- **Task instructions**
Give back, character for character, the line that includes "Task: Open the Python3 version dropdown" and all lines beneath it in the data.

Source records
——————

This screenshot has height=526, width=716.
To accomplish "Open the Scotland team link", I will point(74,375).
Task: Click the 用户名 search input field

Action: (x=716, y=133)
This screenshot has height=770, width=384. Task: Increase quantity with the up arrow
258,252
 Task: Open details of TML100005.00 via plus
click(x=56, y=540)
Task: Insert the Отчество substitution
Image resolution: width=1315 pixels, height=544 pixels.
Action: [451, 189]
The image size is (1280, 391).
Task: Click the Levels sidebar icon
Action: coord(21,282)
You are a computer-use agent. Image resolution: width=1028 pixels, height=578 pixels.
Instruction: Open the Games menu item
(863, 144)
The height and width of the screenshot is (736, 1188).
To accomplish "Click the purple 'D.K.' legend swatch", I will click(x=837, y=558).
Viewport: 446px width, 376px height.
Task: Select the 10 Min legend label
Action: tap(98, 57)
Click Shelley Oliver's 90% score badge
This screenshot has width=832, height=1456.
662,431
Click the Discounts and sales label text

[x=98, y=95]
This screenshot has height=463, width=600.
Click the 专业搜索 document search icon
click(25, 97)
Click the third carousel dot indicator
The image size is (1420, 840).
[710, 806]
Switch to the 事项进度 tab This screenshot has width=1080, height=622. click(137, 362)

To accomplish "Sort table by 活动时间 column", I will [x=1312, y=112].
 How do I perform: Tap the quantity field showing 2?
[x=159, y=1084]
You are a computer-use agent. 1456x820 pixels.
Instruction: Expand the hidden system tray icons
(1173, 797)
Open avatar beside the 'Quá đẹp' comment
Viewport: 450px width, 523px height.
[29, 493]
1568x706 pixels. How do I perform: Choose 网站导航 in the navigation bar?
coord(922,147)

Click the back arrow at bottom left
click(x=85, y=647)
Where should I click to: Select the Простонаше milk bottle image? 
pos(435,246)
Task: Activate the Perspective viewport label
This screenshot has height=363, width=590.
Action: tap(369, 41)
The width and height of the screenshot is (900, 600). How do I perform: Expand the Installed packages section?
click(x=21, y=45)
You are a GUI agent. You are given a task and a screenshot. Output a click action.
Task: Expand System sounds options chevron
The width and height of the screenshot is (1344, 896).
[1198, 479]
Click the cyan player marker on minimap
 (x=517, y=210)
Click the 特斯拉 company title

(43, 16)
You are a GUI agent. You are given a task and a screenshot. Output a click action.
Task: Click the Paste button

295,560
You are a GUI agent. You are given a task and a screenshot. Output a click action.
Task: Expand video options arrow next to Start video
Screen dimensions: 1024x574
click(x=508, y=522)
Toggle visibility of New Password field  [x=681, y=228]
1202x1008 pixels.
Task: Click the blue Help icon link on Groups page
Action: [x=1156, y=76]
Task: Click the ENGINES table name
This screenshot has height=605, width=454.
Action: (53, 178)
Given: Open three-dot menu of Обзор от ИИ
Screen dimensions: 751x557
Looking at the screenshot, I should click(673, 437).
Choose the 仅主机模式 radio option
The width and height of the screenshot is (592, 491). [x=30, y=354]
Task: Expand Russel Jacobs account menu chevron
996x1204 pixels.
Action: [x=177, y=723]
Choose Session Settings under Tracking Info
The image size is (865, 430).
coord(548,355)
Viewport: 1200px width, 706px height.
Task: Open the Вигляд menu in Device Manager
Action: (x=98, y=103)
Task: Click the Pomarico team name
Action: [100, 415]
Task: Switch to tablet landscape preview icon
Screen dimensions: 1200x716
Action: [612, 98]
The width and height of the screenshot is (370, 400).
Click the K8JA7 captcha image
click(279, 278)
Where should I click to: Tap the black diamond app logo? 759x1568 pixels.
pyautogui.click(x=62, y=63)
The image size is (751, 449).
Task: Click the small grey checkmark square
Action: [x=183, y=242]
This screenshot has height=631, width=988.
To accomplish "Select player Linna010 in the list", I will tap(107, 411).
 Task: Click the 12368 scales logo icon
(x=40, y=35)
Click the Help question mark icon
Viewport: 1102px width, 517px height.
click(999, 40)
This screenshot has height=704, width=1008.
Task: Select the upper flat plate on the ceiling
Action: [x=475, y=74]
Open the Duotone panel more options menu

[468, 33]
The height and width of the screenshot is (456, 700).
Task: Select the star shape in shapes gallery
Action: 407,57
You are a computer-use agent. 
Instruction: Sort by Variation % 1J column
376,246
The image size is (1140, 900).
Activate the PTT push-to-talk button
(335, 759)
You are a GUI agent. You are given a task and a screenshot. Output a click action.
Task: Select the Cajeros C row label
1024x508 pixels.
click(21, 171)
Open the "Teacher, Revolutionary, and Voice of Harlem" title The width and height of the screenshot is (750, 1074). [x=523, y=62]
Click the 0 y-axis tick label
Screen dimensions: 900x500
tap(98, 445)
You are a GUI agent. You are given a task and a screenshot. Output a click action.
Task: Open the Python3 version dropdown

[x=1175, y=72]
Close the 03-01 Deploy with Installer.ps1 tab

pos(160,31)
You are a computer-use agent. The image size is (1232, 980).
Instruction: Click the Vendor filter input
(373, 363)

——————

- **Exercise result**
Task: Open the Python3 version dropdown

[x=1175, y=72]
Close the 03-01 Deploy with Installer.ps1 tab

pos(160,31)
You are a computer-use agent. The image size is (1232, 980).
Instruction: Click the Vendor filter input
(373, 363)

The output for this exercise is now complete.